O hotel era mau, o campo de treinos pior. Os jogadores revoltaram-se contra as condições deploráveis: exigiram um aumento da diária e dos prémios jogos – além de uma percentagem sobre as receitas de publicidade arrecadadas pela federação. Silva Resende não cede. A equipa entra em greve e recusa-se a treinar. Os jogadores divertem-se. Organizam festas no hotel. Acorrem as mulheres da cidade e arredores. Os rumores do escândalo chegam à Assembleia da República. Alguns partidos exigem o regresso a casa dos jogadores. O Presidente da República indigna-se com a triste figura dos jogadores portugueses – e pede-lhes bom senso.

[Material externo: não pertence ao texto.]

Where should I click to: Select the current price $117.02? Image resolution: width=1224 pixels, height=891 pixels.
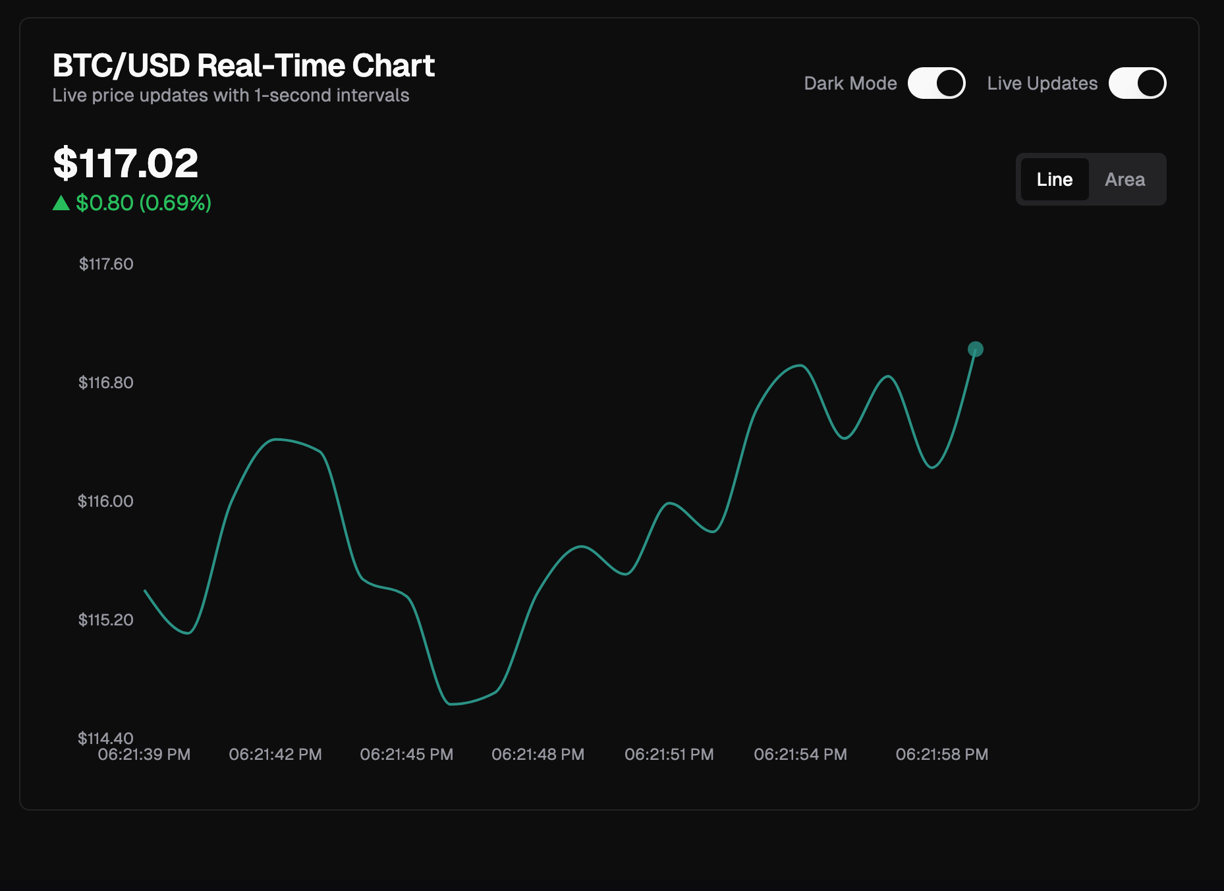(125, 165)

 Dias depois, Portugal entrou em competição. Venceu a Inglaterra, por 1-0, com um golo Carlos Manuel. Sol de pouca dura. Perdeu com a Polónia (0-1) e com Marrocos (1-3). Os “infantes” regressaram a casa sem honra nem glória – e acusados por todos, exceto pelas ‘chicas’ de Saltillo.

Só 16 anos depois, em 2002, Portugal será apurado para a fase final de um Mundial, na Coreia. A seleção, treinada por Humberto Coelho, tinha brilhado no Europeu de 2000 – onde só caiu perante a França. Esperava-se tudo desta equipa treinada por António Oliveira no Mundial. Até porque a fase de qualificação correu exemplarmente: sete vitórias, três empates e o primeiro lugar no grupo. Mas o estágio em Macau foi um erro, por causa do clima. Os jogadores chegaram derreados à Coreia. Figo não estava bem. Ninguém estava bem. No último jogo, contra a Coreia, Portugal só dependia da vitória para seguir em frente. Mas João Pinto foi expulso e reagiu com um soco na barriga do árbitro. Perdemos por 1 a 0. A seleção voltou a casa, outra vez, vergada sob o peso da vergonha.

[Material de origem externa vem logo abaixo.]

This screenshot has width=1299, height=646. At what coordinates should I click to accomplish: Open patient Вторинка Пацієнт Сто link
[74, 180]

Melhor, muito melhor foi a participação no Mundial de 2006, na Alemanha. A seleção, orientada por Scollari, chegou às meias-finais: caiu frente à vice-campeã, França, por culpa de uma grande penalidade cobrada por Zidane a castigar uma falta cometida por Ricardo Carvalho sobre Thierry Henry. Em 2010, na África do Sul, a seleção portuguesa, treinada por Carlos Queirós, não conseguiu melhor do que atingir as meias-finais:  perdemos frente a Espanha com um golo de David Villa. Quatro anos depois, no Brasil, a seleção, de Paulo Bento, foi uma desilusão: perdeu com a Alemanha (0-4), empatou com os Estados Unidos (2-2), venceu o Gana (2-1) e não passou da fase de grupos. Na Rússia, em 2018, já com Fernando Santos, a seleção não foi além dos oitavos de final: perdeu com o Uruguai, por 2-1, com dois golos de Cavani. Santos levou muito tempo a trocar o posicionamento de Bernardo Silva. Quando finalmente o tirou da linha e o colocou no centro – Bernardo Silva abriu o livro e empurrou Portugal para a melhor exibição no Mundial. Mas já era tarde. Como seria se tivesse mudado de posição mais cedo?